# [Task instructions]
Copy out, word for word, the stretch of the article on ISO/IEC 27001 from "An information security" through "risks it identifies.".

# [Article]
## begin

An information security management system is the framework of policies, processes and controls by which an organisation manages information security risk. ISO/IEC 27001 frames security around three properties: confidentiality (information is accessible only to those authorised), integrity (information is accurate and complete) and availability (information is accessible when needed). The standard requires the organisation to understand its context, define the scope of the ISMS, secure leadership commitment, assess risks to information, and treat those risks with appropriate controls. Crucially, it is risk-driven: the controls an organisation implements follow from the risks it identifies.

Annex A and the controls

ISO/IEC 27001 includes Annex A, a reference set of information security controls that an organisation considers when treating its risks. In the 2022 revision, Annex A was restructured into 93 controls across four themes — organisational, people, physical and technological — replacing the previous fourteen control domains. Organisations document which controls apply in a Statement of Applicability, justifying inclusions and exclusions against their risk assessment. The detailed implementation guidance for these controls lives in the companion standard ISO/IEC 27002. Annex A is a menu informed by risk, not a mandatory checklist to implement in full.

Certification and the 2022 revision

Organisations are certified to ISO/IEC 27001 by accredited certification bodies following an audit of the ISMS, with periodic surveillance and recertification. The 2022 revision updated both the management-system clauses and Annex A, introducing new controls covering areas such as threat intelligence, cloud services, data leakage prevention and secure coding. Certification is widely sought because customers, regulators and partners increasingly require demonstrable information security, and because a single recognised certificate can satisfy many such demands at once. As with other management-system standards, conformity must be maintained through continual improvement.

## end

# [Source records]
## begin

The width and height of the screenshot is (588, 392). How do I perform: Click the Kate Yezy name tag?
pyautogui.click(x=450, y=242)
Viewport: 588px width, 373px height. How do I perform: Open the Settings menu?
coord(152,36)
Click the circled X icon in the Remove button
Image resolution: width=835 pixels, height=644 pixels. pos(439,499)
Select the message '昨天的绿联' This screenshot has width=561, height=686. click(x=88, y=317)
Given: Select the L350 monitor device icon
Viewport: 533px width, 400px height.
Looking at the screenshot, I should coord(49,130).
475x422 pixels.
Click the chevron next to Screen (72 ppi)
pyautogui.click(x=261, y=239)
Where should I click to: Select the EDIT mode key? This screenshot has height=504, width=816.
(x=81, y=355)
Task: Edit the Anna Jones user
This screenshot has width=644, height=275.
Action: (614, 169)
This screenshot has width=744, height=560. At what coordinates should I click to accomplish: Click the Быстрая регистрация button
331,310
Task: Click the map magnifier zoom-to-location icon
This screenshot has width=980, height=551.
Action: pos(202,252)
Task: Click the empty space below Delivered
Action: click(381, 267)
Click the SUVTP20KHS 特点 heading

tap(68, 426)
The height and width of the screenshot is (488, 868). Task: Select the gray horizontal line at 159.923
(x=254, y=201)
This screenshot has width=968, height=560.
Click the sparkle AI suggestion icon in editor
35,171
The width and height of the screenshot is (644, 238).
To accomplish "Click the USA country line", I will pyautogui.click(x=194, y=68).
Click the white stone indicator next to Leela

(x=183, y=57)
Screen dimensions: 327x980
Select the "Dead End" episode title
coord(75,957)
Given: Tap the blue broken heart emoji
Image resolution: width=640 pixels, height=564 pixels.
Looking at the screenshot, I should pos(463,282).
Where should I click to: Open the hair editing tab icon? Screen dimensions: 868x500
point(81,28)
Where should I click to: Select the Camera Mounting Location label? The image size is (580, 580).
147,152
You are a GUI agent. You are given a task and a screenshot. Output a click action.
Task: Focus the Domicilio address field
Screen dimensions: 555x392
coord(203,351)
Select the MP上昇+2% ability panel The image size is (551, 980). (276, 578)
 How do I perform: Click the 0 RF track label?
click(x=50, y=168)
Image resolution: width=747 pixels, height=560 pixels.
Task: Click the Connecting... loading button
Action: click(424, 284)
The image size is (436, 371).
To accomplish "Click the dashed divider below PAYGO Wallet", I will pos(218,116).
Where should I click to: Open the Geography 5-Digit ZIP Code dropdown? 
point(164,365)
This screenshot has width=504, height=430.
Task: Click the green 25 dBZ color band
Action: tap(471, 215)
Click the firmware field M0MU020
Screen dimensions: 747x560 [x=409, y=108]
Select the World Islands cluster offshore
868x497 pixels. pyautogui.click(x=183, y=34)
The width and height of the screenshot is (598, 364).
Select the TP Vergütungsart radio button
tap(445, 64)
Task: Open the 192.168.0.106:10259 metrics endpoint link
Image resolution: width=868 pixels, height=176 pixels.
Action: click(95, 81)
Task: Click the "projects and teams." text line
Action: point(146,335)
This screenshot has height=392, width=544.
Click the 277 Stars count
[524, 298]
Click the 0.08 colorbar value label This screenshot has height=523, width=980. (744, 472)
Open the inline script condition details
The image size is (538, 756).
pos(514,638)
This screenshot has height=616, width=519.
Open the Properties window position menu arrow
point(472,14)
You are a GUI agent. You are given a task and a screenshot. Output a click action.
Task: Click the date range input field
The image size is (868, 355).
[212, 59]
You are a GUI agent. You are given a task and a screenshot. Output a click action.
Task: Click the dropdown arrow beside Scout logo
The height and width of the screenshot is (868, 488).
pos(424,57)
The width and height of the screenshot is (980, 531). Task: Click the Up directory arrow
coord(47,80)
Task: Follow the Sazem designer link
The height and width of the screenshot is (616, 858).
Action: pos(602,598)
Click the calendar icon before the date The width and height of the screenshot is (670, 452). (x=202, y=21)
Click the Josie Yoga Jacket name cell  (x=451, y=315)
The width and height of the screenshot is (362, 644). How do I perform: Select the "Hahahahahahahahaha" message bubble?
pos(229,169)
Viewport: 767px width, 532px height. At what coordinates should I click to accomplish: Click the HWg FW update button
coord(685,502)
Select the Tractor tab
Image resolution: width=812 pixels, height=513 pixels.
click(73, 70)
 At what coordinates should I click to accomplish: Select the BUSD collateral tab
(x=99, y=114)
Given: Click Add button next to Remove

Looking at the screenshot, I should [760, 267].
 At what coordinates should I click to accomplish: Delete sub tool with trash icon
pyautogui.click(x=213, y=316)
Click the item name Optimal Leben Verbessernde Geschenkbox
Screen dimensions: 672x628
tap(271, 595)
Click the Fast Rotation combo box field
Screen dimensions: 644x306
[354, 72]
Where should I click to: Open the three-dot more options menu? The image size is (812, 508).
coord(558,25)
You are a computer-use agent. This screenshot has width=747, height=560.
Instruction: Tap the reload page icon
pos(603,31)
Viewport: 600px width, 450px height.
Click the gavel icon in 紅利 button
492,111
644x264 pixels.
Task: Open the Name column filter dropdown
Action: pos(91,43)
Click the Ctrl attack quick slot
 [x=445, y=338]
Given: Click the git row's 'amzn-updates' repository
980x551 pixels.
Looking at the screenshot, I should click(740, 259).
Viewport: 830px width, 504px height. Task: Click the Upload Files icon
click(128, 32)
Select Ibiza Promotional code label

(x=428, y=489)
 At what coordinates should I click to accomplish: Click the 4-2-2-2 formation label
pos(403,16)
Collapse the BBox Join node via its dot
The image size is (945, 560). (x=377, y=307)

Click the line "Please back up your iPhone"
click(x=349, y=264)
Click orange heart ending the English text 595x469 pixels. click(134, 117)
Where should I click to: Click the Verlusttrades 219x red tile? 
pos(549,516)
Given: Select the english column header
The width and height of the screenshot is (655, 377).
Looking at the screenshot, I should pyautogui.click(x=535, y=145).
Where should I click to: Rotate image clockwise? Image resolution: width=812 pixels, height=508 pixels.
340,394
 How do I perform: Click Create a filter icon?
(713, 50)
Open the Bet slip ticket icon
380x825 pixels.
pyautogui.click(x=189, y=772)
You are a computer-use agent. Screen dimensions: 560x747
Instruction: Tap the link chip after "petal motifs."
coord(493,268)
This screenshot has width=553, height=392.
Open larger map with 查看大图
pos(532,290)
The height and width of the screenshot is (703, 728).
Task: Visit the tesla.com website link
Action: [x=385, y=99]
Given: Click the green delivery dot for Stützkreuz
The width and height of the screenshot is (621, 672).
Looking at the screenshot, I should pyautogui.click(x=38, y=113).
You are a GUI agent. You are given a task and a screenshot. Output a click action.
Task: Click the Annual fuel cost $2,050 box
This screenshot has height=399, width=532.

## end

# [Response to this task]
An information security management system is the framework of policies, processes and controls by which an organisation manages information security risk. ISO/IEC 27001 frames security around three properties: confidentiality (information is accessible only to those authorised), integrity (information is accurate and complete) and availability (information is accessible when needed). The standard requires the organisation to understand its context, define the scope of the ISMS, secure leadership commitment, assess risks to information, and treat those risks with appropriate controls. Crucially, it is risk-driven: the controls an organisation implements follow from the risks it identifies.